Obiettivo
Trascrivi tutte le voci che seguono riga per riga, senza alcuna modifica. Escludi le immagini dalla trascrizione.

Dati forniti
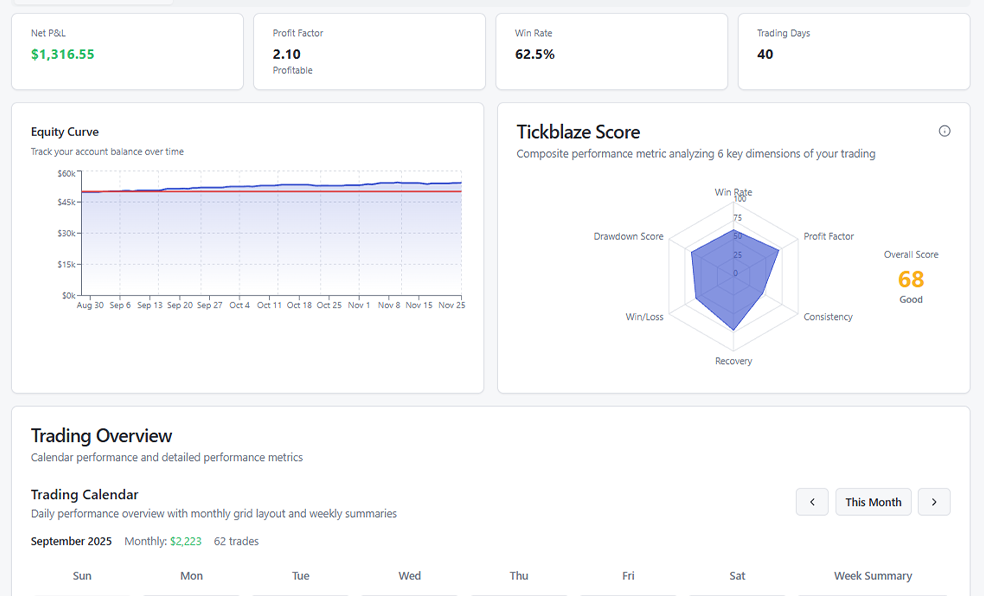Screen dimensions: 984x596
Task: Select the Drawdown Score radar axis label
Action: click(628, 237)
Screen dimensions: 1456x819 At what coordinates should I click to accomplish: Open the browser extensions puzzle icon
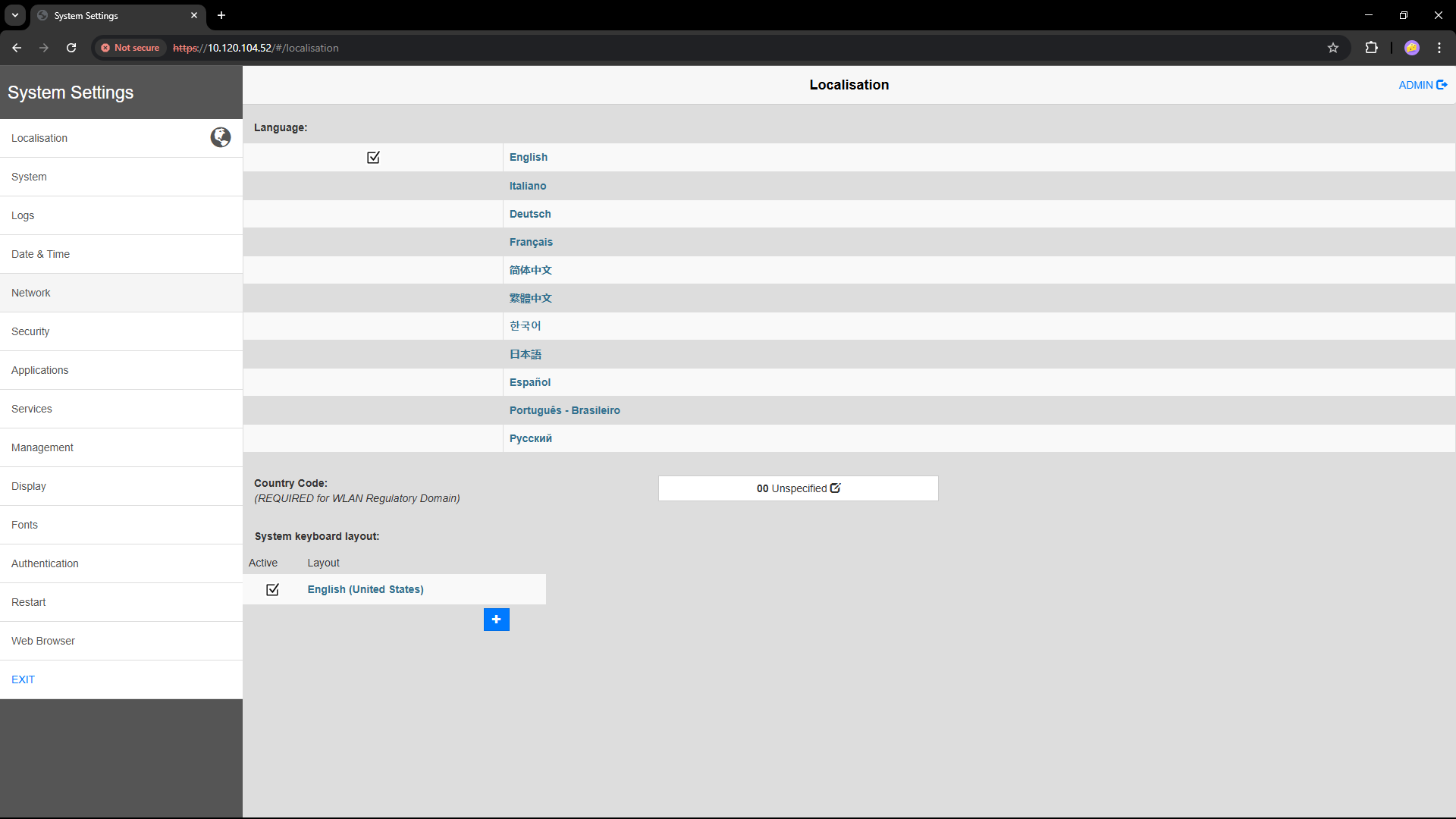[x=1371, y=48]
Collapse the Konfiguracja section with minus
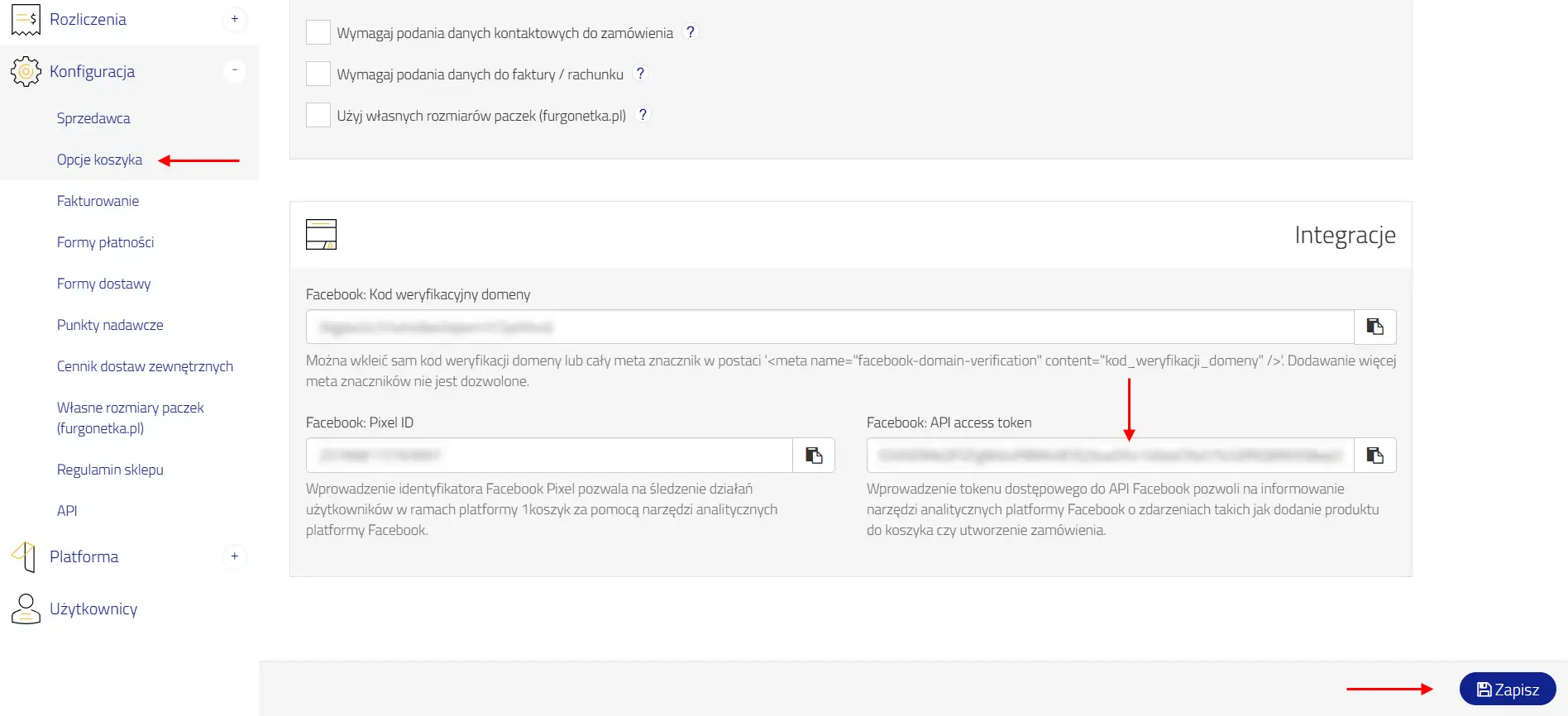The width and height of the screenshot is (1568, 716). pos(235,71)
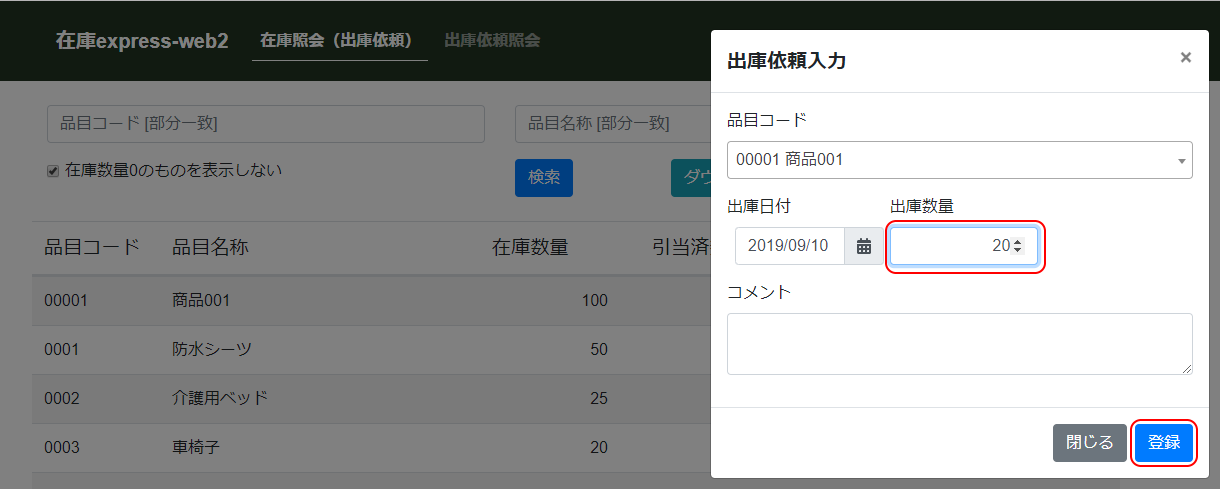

Soluzione
Screen dimensions: 984x596
Task: Select the Drawdown Score radar axis label
Action: click(628, 237)
Screen dimensions: 1456x819 At what coordinates should I click to accomplish: Open the browser extensions puzzle icon
[x=1371, y=48]
Collapse the Konfiguracja section with minus
The width and height of the screenshot is (1568, 716). pos(235,71)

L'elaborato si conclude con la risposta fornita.